Binar mata Mio dengan cepat seketika meredup, "Ada tante dan om saya." Jawabnya gelisah.

"Gimana dengan orangtua kamu?"

"Orangtua saya sudah lama meninggal."

"Maaf." Gumam Harvey dengan cepat. Merasa bersalah. 

Mio mengangguk tanpa ekspresi, "Saya pindah dengan nenek saya dari Jawa ke pulau Serasan setelah papa saya meningal."

"Kapan?"

"Dari saya kecil."

"Tante dan om kamu punya usaha toko dan  penginapan di Serasan? Apa kamu tinggal dengan sepupumu juga?" Tanya Harvey. Berusaha tampak acuh tak acuh supaya ia tidak terlalu terlihat seperti sangat membutuhkan jawaban. Walaupun Harvey sangat penasaran dengan hidup Mio tapi ia juga takut; sedikit salah nada bicara akan membuat Mio kembali tutup mulut.

"Saya nggak punya sepupu."

"Jadi kamu pasti di anggap anak sendiri."

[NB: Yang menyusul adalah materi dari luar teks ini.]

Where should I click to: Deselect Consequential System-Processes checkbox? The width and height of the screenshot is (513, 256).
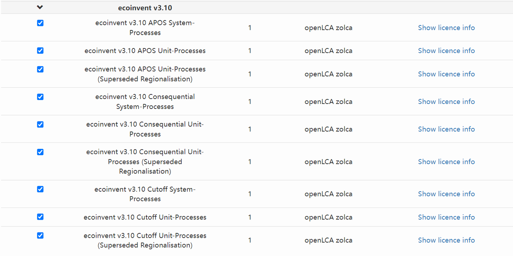coord(40,97)
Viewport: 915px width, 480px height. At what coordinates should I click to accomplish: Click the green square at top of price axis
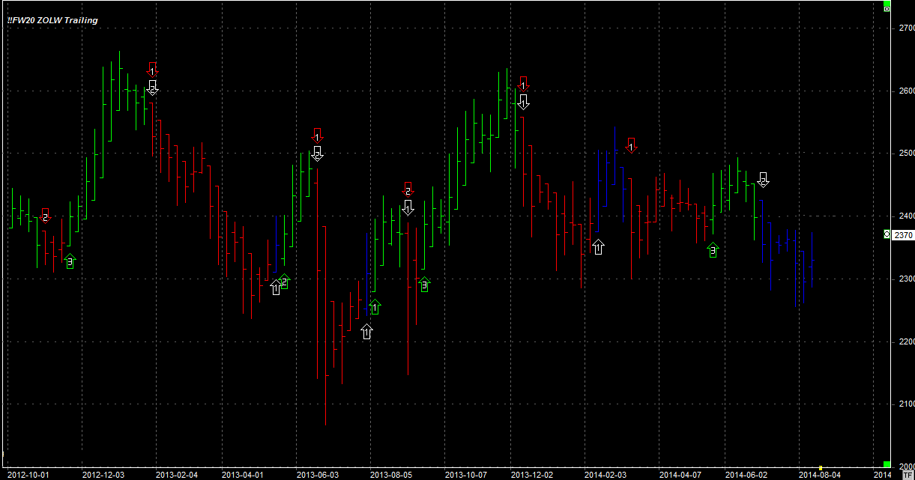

Mio terdiam, menundukkan kepala kemudian berkata ya singkat.

Kesunyian malam itu kembali bersamaan dengan anggukan terakhir dari Mio. Hanya terdengar suara binatang malam yang bahkan itu tidak bisa kembali mencairkan suasana.

"Apa mereka, Tante dan om kamu yang buat kamu luka-luka seperti ini? Sebanyak ini?"

Mata Mio terbelalak. Terkejut oleh pertanyaan tanpa basa-basi yang di lontarkan Harvey. Harvey sendiri terkejut dengan ucapannya. Tapi bagaimanapun ia sudah tidak tahan lagi. Ia sudah terlalu muak.

"Saya bahkan cuma baru melihat luka di lengan dan kakimu. Gimana dengan luka-luka di badanmu? Apa saya harus memaksa kamu nunjukin semuanya supaya saya bisa obati?" Tanya Harvey dingin.

"Nggak." Mio menggelengkan kepala, mendongak menatap Harvey dan berkata tergesa, "Mas Harvey jangan obati luka saya lagi. Saya bisa sendiri."

Tangan Harvey dengan cepat menggenggam pergelangan tangan Mio, "Saya nggak mungkin biarin kamu. Semua luka-lukamu. Saya nggak tau darisiapa sebenarnya semua lukamu. Tapi pasti ini ada hubungannya dengan kenapa tiba-tiba kakak saya buru-buru ingin menikahi kamu. Saya kenal baik Altair. Dari kecil dia memang selalu memaksakan diri ngelindungi orang yang lebih lemah."

"Kakak saya juga sampai sejauh ini ngelakuin ini semua, untuk kamu. Bahkan melibatkan semua keluarganya. Tapi kamu tetap keras kepala untuk menutupi semua. Apa ini adil untuk saya dan Altair?"

"Tapi....." Mio menggigit bibirnya. Wajahnya ketakutan saat berusaha melepaskan genggaman tangan Harvey dari pergelangan tangannya. Padahal usahanya itu percuma. Harvey terlatih berolahraga setiap hari sejak ia remaja. Usaha Mio tidak ada efeknya untuk standart Harvey, "Tolong lepas...."

Harvey menghela nafas. Suara sedih Mio menggelitik ingatannya. Teringat apa yang sudah di lakukan ibunya dan Melanie. Harvey tidak tau Melanie bicara apa dengan Mio di Gazebo. Walaupun sudah pasti bukan topik yang bagus tapi satu yang paling pasti, Mio sudah cukup tertekan hari ini.

"Kamu bilang, saya hebat karena saya menyelamatkan banyak nyawa. Tapi kenapa kamu tidak mau saya selamatkan?" Ucap Harvey pedih sambil melepaskan genggaman tangannya.